I left in 2015, as soon as it became apparent the party was over. OkCupid went downhill for a lot of reasons, but overly aggressive A/B testing wasn't one of them.
What do you think the reasons were?
Did you A/B test the matching algorithms?
Don’t recall specifically. There maybe may have been randomized A/B tests on the “special blend” at some point, I think — it was never spelled out on the site, but I think that was the experimental mix du jour and we tended to use that instead of forced randomization.
I write A/B tests for headlines for a news site, this is too broad a generalization. Clickbait titles aren't great for building subscribers or establishing trust, which is what we really care about (LTV). To the author's credit, our deepest testing insights come from analyzing a lot of historical data (not just last week's).
I’m a huge fan of metrics. Huge! But they are worthless when not combined with qualitative experience. AB testing needs to be combined with human-centered “actually talking to people about their experiences.” Otherwise, you drift and the metrics no longer match the objective.

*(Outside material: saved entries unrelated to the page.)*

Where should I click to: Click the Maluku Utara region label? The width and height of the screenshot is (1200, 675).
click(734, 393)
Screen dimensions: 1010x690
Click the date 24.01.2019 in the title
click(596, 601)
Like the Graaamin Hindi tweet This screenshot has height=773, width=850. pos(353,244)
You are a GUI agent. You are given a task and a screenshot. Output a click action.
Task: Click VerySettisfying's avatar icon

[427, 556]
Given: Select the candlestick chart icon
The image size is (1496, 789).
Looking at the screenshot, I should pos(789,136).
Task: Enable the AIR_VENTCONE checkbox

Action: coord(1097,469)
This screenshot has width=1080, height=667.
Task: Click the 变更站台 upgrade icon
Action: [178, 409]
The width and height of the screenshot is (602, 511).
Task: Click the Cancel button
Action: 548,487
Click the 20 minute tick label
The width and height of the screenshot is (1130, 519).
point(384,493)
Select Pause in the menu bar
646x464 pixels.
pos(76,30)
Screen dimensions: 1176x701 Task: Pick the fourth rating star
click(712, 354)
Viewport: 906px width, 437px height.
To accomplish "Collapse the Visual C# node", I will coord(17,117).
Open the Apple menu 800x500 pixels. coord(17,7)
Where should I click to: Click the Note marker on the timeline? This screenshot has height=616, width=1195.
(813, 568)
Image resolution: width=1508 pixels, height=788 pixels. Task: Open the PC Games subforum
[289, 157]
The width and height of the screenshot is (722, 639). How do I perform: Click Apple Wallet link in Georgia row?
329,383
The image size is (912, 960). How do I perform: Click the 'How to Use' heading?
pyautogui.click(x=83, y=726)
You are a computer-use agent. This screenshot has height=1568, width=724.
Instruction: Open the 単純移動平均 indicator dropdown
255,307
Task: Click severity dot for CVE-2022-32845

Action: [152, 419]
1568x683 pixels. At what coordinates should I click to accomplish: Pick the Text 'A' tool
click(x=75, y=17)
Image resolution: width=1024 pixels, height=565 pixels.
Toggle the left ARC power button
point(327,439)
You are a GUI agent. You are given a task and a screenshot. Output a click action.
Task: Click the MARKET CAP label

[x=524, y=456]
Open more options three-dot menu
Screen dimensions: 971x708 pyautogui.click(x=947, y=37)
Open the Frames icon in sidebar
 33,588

> but the constant use of clickbait headlines will over time destroy overall traffic to your site
I'd add a bit of nuance here. They are very good at driving traffic, but very bad at building an audience. You do this long enough and your news site is now optimized for attracting hot-take appreciators who engage with the news like a tabloid. This drives away everyone who doesn't want to be reading a tabloid and makes you more dependent on keeping up with traffic-gaming strategies to continuously drive traffic. You've basically shifted your business from being a place that produces journalism to being a place that figures out ways to game social media trends and SEO.
Indeed,
If do more ad placements increase revenue is the test and then there is 20% jump what are you as an engineer going to do? Tell to management that its bad?
I say this a lot and I will keep saying it. Conversion != customer obsession. There is a place for A/B testing. It is necessary and can be extremely beneficial in helping your customers enjoy and use your product more successfully.
The main issue is that people mix conversion with customer obsession! Whenever you work on a product or feature you should be asking yourself "Is this really good for my customer" - if the answer is no, then no matter what the A/B tests/conversion rates show you don't do it.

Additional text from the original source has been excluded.